Federal and state laws create guidelines for employers about how and when they can legally terminate employees. Although these give both sides considerable freedom regarding how they define their employment relationship, there are circumstances where an employer is not free to let the employee go. For example, the federal Fair Labor Standards Act prohibits employers from dismissing an employee for filing a complaint against the company in good faith. Learning about the exceptions to the relevant laws can prevent a company from being sued for wrongful termination.
At-will Employment in Mississippi
Mississippi has at-will employment laws, and these give employers the right to dismiss an employee for any reason or no reason, as long as it is not an illegal reason. There are both federal and state laws that are very specific about what constitutes wrongful termination, though, and the Mississippi Supreme Court has made decisions that define issues even further. An employee’s job may be protected in several ways.
Wrongful Termination in Mississippi
Compared to some states, Mississippi does not have many laws defining wrongful termination. For example, the state does not have its own anti-discrimination laws, so only federal law applies in these situations. Mississippi does protect employees from being discharged for exercising their right to vote, to serve on a jury, or to train and serve in the military. However, it is not wrongful termination to dismiss an employee for refusing to take a drug test.
Breach of Contract: If there are company policies and procedures defining the circumstances under which an employee may be dismissed, these may constitute an implied employment contract. Because this has the potential to lead to a wrongful termination suit, employers should include a disclaimer that gives them the right to change policies at will. Otherwise, they may be restricted to the termination policy they have provided.

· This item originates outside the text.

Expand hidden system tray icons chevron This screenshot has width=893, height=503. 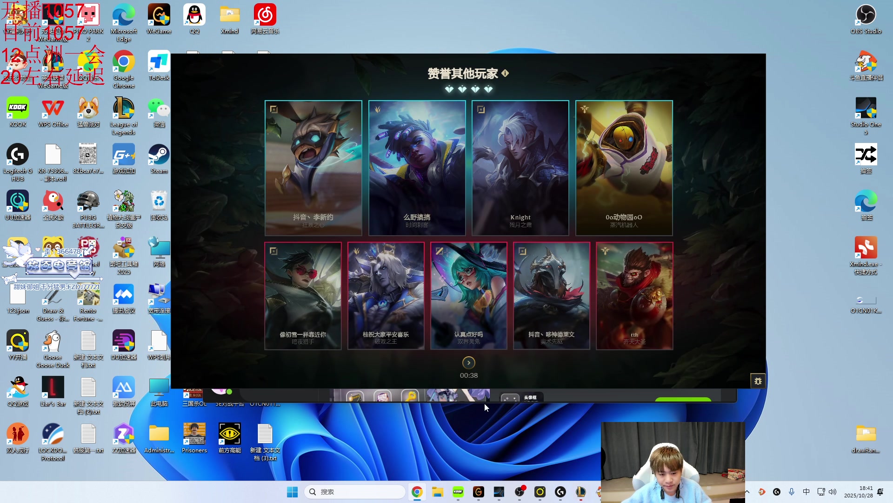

A collective bargaining agreement typically outlines the process for dismissing an employee, and a company is bound to follow the terms of this agreement. If a person has been hired for a specified period of time or there is a written contract defining when termination is legal, the employer is not free to fire at will. However, an employer can dismiss an employee if there is evidence of just cause, such as misconduct.
Discrimination: Federal anti-discrimination laws define protected characteristics, describe the companies that are affected by the regulations, and provide government agencies to accept complaints of violations and enforce the laws.

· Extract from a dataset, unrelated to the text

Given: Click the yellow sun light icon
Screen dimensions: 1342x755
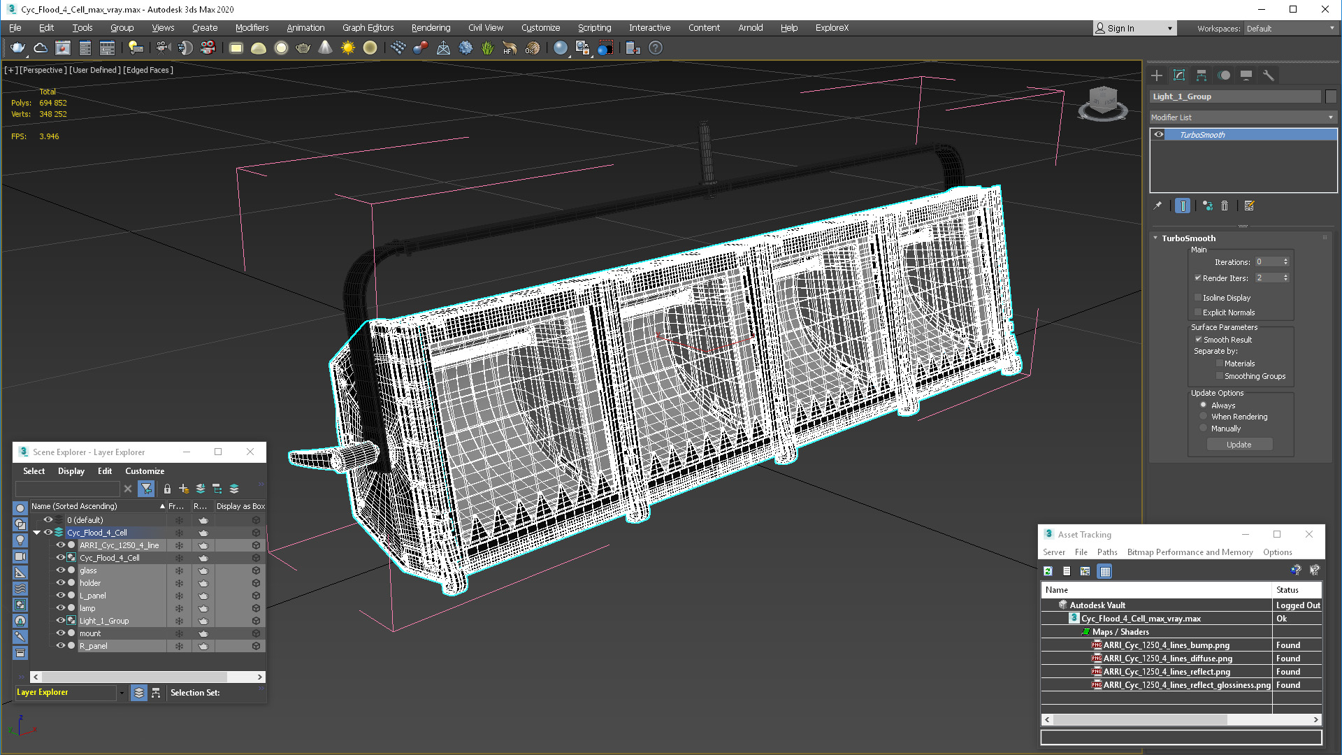Looking at the screenshot, I should tap(347, 48).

Title VII of the Civil Rights Act of 1964 prohibits employer actions such as termination based on discrimination. Employees cannot be fired because of their national origin, race, color, religion or sex, and the Americans with Disabilities Act prevents discrimination based on mental and physical handicaps. However, businesses with fewer than 15 employees are not bound by these laws. Employers with fewer than 20 employees cannot discriminate against employees for their age if they are 40 years old or older.
Retaliation: Federal law protects employees from punitive discharge when they have exercised their rights in the workplace, such as filing a workers’ compensation claim. Employees should also be free to report illegal activity, such as violations of the wage and hour laws or safety regulations. This is known as whistleblowing, and employers cannot terminate a worker who engages in this type of activity in good faith. There are federally enforced laws to this effect, such as the Whistleblower Protection Act, as well as a Mississippi public policy exception.
Public Policy: According to the Mississippi Supreme Court, an employer cannot fire an employee for reporting an activity that violates public policy. Employees are also protected from termination if the employer requires them to perform an illegal action as a condition of employment and they refuse. A wrongful discharge in this type of circumstance allows the employee to sue the company for damages, including punitive damages.